Окунаю голову в воду. Даже не знаю, как я выдержал: боль адская. Вода мутнеет от крови. Я весь подбираюсь, прижимаюсь животом к раковине, рукой вцепляюсь в ее край. Теперь коньяк. Дотягиваюсь до бутылки. Прикидываю, где начало раны на голове, и лью. Секунду не чувствую ничего, а потом валюсь с ног. Такое впечатление, что тело пополам разрубили топором, вошедшим в мою рану, как в простую отметину, сделанную для нанесения основного удара. Ору. Синьора Мальдини рядом со мной стоит на коленях. Опираюсь на ее руку. Постепенно жгучая боль стихает, и мне удается сесть на унитаз. Темные капли коньяка стекают на грудь, на ноги. Заплывший глаз дергается и сжимается глубоко в глазнице. Синьора Мальдини направляется обратно к двери. Интересно, как она объясняет то, что произошло? Старушка не видела, как я вернулся ночью, так что, вероятно, думает, что это случилось вчера. Может, я напился и упал? Или меня ограбили? Не вижу смысла пускаться в объяснения. Что бы она подумала, если бы знала? Лоренцо Саварезе у нее в квартире. В данный момент мне нужны поддержка и сочувствие, а не страх и порицание. Я слабо улыбаюсь. Старушка закрывает дверь, а я начинаю плакать. Сижу, выпрямив спину, на унитазе, упершись руками в стены, чтобы не упасть. Я не знаю, что делать. Я перепуган и хочу, чтобы все кончилось. Просто хочу, чтобы все кончилось.
4
Медленно одеваюсь, двигаясь с осторожностью, потому что стоит только дернуться, как начинает кружиться голова.
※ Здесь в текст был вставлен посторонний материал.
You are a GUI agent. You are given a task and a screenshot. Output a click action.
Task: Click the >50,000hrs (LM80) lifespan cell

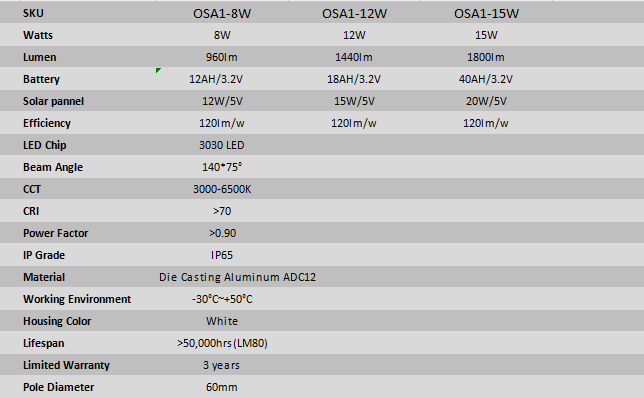tap(222, 343)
Так и кажется, будто у меня в мозгах полно крови и стоит мне шевельнуться, как она заполнит весь череп. Кровь стоит даже в глотке. Глотать трудно. Не знаю почему. Даже когда удается, тут же нападает приступ кашля, который приносит мерзкий привкус тошноты. Это еще хуже крови.
Когда я покидаю свою комнату, синьора Мальдини сидит за круглым столом и курит. Волосы у нее сбиты набекрень, но я вижу, что она встревожена. Синьора поднимает на меня глаза, рассматривает рану, которая уже промыта, очищена от спутанных волос и засохшей крови. Похоже на ожог: бело-розовая плоть сходит на нет вокруг неровного рубца, где кожа еще не срослась. На рубце образуется тонкая пленка коросты. Похоже на результат сильного столкновения на дороге, как если бы я со всей силы треснулся головой о руль машины.
Знаю, что нужно как-то объяснить все синьоре Мальдини. Однако единственное, что она сможет понять с моих слов, — это перечень имен: судья, его жена, убийцы, родственники убийц — в сопровождении языка жестов с идиотским описанием нападения. Я знаю, что я хочу сказать: если я не уйду, меня убьют.
Сажусь напротив старушки, беру сигарету. Первую за последние десять лет. Закуриваю, делаю затяжку. Меня тошнит, голова идет кругом, однако в то же время мне становится легче, боль притупляется.
Докуриваю сигарету и решаю позвонить Луизе. Алессандро, полагаю я, на работе. Никто не отвечает. Снова сажусь. Нервно барабаню зажигалкой синьоры Мальдини по столу. Мне нужно выйти на улицу. Нет сил сидеть здесь и ждать неизвестно чего. Предупреждение мне было дано. Никто и не подумает повторить его ради забавы. В данный момент я в безопасности, как никогда. Смотрю, есть ли у меня монетки, чтобы позвонить Луизе из телефона-автомата.
Оказавшись на залитой солнцем улице Санта-Мария-ла-Нуова, я вдруг понимаю, что у меня нет ни плана, ни цели: знаю только то, что сегодня отбываю восвояси. Быстро поднимаюсь по улице Санта-Чьяра до площади Беллини. Официанты и официантки выносят столики и стулья, сооружают плотные тенты. Хочется остановиться, съесть что-нибудь, но я продолжаю шагать. Направляюсь на Санта-Мария-ди-Константинополи. Надеюсь, что вот-вот объявится Джованна и убедится, что я не в состоянии ей помочь, однако я почти уверен, что она сама получила такое же предупреждение и, следовательно, понимает, что мы разбиты в пух и прах. Я должен уехать, она должна остаться.